- _DIRECTIONS FOR THIS TASK_
A single number is required: the count of lines in the following entries that include the word "Select".

** Opening SUPPLIED ENTRIES block **

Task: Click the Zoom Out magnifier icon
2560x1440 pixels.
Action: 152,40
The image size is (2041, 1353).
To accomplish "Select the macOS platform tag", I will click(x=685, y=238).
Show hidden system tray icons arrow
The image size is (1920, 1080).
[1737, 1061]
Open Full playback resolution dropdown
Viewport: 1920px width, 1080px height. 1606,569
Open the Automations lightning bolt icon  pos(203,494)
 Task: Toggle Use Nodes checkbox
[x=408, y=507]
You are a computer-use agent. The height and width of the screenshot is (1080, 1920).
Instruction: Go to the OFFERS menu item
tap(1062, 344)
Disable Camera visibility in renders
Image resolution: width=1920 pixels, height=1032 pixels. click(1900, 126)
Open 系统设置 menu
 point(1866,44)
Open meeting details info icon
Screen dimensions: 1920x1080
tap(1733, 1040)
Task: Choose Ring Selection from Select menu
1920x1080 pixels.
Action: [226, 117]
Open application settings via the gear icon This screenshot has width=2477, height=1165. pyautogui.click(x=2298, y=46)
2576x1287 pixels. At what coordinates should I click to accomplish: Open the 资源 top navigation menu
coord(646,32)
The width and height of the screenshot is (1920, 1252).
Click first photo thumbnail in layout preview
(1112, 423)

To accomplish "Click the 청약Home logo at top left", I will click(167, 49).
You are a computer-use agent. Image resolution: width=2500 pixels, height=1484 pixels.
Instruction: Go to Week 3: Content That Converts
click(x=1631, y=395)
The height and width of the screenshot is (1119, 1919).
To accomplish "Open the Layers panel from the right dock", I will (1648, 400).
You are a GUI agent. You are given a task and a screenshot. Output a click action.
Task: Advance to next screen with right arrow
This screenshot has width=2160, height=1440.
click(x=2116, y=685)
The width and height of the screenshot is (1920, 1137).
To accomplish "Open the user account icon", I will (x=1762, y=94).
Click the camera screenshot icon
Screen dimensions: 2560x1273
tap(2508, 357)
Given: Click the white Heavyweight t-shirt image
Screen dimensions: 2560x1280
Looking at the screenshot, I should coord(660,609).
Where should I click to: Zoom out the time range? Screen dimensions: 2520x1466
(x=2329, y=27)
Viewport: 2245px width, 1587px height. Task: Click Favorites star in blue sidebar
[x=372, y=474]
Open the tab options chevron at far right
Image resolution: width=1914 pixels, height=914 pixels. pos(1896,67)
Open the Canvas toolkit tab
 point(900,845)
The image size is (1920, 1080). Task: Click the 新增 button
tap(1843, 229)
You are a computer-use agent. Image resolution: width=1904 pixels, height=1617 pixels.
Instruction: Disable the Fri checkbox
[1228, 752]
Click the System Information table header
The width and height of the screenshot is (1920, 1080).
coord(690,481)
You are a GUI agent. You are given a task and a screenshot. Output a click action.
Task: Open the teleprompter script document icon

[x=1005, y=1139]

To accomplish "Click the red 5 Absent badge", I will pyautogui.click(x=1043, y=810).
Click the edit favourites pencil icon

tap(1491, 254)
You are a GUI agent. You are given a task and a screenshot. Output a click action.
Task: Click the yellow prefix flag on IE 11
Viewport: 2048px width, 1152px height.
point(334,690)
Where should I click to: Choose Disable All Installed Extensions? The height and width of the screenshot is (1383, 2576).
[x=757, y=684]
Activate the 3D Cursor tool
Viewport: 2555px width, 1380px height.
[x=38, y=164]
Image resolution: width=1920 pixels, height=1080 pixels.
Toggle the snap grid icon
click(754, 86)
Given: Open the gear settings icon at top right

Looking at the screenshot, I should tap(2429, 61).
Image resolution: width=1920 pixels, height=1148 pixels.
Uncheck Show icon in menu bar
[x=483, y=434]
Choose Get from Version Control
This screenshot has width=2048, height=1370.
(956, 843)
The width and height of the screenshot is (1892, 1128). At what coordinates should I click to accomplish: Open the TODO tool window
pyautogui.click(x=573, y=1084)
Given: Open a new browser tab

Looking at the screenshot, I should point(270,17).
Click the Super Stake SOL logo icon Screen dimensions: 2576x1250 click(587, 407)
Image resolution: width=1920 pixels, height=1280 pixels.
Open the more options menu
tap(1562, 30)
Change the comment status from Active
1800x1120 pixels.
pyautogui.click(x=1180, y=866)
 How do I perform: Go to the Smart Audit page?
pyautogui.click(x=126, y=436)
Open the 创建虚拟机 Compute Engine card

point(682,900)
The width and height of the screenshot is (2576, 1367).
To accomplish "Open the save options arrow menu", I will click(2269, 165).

** Closing SUPPLIED ENTRIES block **

- _EXERCISE OUTPUT_
2